O jornal The Washignton Post anunciou que a partir do último sábado, 6/08, faria a cobertura das Olimpíadas 2016 usando robôs. Seu software de inteligência artificial, chamado Heliograf, já havia tido uma pequena participação na cobertura das eleições presidenciais americanas em 2012 – e o jornal tem intenções de prosseguir com a ideia cobrindo as próximas eleições, que irão decidir quem governará os Estados Unidos após o mandato de Barack Obama.

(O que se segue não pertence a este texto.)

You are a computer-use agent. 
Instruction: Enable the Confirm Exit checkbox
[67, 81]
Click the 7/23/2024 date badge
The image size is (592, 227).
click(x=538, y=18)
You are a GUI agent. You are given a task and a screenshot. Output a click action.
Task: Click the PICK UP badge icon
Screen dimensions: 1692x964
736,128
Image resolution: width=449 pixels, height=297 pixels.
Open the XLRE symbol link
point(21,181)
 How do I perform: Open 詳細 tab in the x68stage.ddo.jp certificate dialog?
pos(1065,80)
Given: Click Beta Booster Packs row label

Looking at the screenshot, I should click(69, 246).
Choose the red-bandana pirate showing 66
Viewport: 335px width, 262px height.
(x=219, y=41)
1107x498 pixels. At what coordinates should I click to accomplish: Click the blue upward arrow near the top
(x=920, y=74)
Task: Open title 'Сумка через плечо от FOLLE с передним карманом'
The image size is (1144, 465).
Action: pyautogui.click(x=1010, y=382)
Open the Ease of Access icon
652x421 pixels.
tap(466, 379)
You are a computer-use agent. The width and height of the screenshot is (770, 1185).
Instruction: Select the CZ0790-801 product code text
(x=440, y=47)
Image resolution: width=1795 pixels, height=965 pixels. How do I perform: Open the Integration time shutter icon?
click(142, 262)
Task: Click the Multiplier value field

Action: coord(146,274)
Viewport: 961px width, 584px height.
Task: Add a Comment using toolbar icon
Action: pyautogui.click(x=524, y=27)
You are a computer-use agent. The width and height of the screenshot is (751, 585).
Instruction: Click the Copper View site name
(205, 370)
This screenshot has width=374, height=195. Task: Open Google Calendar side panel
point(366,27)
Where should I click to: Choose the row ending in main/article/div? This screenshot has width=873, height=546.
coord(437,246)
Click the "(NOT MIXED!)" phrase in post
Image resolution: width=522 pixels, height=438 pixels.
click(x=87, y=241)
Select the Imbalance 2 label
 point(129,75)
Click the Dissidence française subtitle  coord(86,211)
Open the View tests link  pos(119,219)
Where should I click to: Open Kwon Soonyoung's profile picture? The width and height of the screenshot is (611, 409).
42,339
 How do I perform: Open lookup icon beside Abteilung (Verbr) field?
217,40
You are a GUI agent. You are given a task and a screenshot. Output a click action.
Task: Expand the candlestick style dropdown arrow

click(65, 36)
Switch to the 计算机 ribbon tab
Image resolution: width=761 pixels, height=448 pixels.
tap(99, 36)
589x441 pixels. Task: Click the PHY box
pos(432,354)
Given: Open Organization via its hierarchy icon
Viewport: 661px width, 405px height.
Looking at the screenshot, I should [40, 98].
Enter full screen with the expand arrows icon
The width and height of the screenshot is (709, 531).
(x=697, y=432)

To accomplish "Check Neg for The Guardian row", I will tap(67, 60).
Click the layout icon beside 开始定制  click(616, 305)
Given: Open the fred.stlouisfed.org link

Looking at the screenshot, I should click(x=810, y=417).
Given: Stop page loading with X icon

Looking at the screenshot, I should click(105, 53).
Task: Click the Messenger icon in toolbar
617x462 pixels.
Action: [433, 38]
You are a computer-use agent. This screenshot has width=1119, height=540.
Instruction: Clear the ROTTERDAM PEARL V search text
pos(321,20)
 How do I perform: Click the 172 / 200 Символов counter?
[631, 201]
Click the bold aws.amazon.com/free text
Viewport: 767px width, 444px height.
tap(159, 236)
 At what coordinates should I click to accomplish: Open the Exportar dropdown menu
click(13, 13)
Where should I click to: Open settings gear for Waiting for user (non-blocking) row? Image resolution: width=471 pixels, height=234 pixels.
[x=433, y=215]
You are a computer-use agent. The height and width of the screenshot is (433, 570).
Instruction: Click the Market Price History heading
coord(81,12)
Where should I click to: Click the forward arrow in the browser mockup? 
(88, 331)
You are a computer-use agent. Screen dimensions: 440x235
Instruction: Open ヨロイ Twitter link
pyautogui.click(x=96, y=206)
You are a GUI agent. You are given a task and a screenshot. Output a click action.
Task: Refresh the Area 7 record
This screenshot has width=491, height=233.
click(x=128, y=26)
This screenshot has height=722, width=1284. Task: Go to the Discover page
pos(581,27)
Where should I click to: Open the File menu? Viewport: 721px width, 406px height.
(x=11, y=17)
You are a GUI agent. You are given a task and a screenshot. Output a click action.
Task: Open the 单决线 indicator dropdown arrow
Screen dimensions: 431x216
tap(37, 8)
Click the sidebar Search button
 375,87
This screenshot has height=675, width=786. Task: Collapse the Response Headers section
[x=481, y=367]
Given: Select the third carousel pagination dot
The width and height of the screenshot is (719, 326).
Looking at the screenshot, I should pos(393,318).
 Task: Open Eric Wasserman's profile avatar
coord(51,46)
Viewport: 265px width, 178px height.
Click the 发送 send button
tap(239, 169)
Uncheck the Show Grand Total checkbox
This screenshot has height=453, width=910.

Mas o robô não produzirá grandes reportagens e ficará encarregado apenas de notas simples que deem conta do placar, da pontuação e do número de medalhas. Reportagens mais complexas ainda estarão a cargo dos bons repórteres que fazem parte do Post.
O uso de robôs para produzir matérias tem sido motivo de discussão não só entre os profissionais de jornalismo e comunicação como também de outras áreas, como tecnologia, por exemplo. O ponto principal de toda discussão é a possibilidade de que isso signifique demissões em massa. Dado o quadro de dispensas nas redações e a instabilidade dos empregos nos últimos anos, qualquer novo indício de que as chances de trabalho diminuirão torna o debate mais urgente. Se não para dar perspectiva sobre o tema, pelo menos para acalmar os ânimos.
Esta, no entanto, é uma discussão antiga – bastante destacada inclusive neste site. Todavia, o caso do Heliograf, do Post, exemplifica algo muito simples: Computadores não poderão escrever – em um futuro próximo – histórias complexas como um ser humano pode. Por isso, os correspondentes estarão aqui no Rio de Janeiro durante o mês de agosto.
Mais liberdade aos repórteres
Um exemplo de que a linguagem humana é algo muito complexo e difícil de ser reproduzido são os chatbots, assistentes de mensagens que têm a intenção de estabelecer algum tipo de diálogo com os usuários, mas que até agora têm falhado claramente. (Mark Zuckerberg é um entusiasta da ideia e pretende acrescentar o “serviço” ao aplicativo de mensagens do Facebook.)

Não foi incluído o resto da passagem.